Lesson #1: Stick With It

“When everything seems to be going against you, remember that the airplane takes off against the wind, not with it,” said Ford.

It comes along with the territory of being a creative entrepreneur – some people are going to think you are plain crazy. Ford was no stranger to criticism, dismissed by his family and colleagues alike for his vision of a gas-powered automobile for the masses. It took strength and conviction for Ford to continue on his mission, but he remained determined to make his vision come true.

When Ford first announced to his colleagues and stockholders his desire to mass-produce an affordable, quality car, he was not taken seriously. Ford recalled the general comment at the time as being, “If Ford does that he will be out of business in six months,” and the question that started to be asked was, “How soon will Ford blow up?” But, Ford didn’t give up. Trial by trial, Ford continued working towards realizing his vision, eventually producing the Model T, whose sales of 15 millions would be a record for 45 years.

“Failure is only the opportunity more intelligently to being again,” said Ford. “One who fears the future, who fears failure, limits his activities.” Even before Ford founded his own motor company, his numerous experiments often led him down the path of failure. Working in a small wooden shack next to his farmhouse, Ford spent years attempting to perfect his automobile design. In one such case, Ford built a steam car that did successfully propel itself, but its kerosene-heated boiler proved too dangerous for it to be driven. “But, I did not give up the idea of a horseless carriage,” he said, which at first was considered “merely a freak notion and many wise people explained with particularity why it could never be more than a toy.”

When he moved onto gas-engine experiments, he recalled that they were “no more popular with the president of the company than my first mechanical leanings were with my father…I can still hear him say, “Electricity, yes, that’s the coming thing. But gas – no.” Again, Ford didn’t give up. Instead, he decided to focus on racecars, in order to promote his cars and drum up support for his vision wherever he could.

“Obstacles are those frightful things you see when you take your eyes off your goal,” said Ford. “The best we can do is size up the chances, calculate the risks involved, estimate our ability to deal with them, and then make our plans with confidence.” Ford experienced resistance along every step of the way but refused to give in to his critics.
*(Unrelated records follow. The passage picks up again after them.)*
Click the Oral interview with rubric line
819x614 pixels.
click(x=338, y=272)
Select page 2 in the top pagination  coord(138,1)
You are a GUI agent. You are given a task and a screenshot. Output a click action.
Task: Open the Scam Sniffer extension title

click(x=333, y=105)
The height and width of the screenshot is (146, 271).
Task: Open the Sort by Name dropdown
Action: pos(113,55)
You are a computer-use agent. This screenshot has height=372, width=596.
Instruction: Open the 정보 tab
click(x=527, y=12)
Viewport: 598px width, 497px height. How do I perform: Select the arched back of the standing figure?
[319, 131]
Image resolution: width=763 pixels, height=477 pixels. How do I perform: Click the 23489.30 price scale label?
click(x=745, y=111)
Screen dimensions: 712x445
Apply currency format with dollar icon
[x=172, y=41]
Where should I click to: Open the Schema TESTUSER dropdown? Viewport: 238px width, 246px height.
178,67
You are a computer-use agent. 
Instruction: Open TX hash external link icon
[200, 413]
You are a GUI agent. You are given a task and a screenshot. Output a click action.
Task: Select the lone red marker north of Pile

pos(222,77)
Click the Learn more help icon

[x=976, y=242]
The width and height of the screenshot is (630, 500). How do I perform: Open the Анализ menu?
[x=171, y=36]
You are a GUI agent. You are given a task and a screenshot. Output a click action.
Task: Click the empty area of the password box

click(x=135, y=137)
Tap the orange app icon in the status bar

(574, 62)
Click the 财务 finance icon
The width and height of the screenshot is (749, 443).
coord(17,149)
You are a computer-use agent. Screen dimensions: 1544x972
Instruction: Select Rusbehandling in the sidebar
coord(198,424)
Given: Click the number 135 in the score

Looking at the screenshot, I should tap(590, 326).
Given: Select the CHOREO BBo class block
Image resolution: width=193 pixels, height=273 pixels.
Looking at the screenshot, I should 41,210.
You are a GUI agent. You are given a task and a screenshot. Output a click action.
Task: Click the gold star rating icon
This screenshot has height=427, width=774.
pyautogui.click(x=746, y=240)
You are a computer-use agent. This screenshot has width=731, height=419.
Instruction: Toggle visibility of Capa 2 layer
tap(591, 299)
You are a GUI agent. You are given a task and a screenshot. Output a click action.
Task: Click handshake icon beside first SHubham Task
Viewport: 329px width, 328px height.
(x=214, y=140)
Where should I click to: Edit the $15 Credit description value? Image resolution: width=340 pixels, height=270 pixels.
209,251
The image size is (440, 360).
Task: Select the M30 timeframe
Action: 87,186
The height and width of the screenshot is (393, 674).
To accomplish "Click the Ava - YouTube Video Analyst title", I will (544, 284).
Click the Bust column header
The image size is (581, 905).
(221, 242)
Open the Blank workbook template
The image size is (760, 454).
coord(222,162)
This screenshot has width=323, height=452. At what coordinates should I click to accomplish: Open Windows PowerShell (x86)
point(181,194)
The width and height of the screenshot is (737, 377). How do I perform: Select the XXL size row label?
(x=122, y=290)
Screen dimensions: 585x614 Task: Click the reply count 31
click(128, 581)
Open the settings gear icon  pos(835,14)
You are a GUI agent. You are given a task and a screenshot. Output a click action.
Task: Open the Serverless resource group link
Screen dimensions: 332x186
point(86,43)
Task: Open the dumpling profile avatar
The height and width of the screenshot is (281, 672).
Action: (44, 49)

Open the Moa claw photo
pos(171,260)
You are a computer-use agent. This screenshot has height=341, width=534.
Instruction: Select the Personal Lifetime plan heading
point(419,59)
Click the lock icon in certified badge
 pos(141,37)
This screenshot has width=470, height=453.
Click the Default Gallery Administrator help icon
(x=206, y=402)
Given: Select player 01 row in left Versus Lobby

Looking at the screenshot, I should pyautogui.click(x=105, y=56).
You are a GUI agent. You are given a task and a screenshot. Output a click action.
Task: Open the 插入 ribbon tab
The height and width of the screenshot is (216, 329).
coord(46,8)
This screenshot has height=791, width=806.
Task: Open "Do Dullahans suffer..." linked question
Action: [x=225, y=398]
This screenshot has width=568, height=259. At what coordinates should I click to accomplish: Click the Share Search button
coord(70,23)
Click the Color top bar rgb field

Instead, he chose to remain determined and focused on his goals.

Ford believed that every problem, no matter how large, had a solution that could be found if only a little persistence, optimism and enthusiasm could be applied. “Enthusiasm is the yeast that makes your hopes shine to the stars. Enthusiasm is the sparkle in your eyes, the swing in your gait. The grip of your hand, the irresistible surge of will and energy to execute your ideas,” said Ford. “You can do anything if you have enthusiasm.”

The most important factor that Ford attributed to his success was his ability to stay positive and remain confident in his abilities even in the face of his critics. “There is no man living that can not do more than he thinks he can,” he said. “Whether you think that you can, or that you can't, you are usually right.”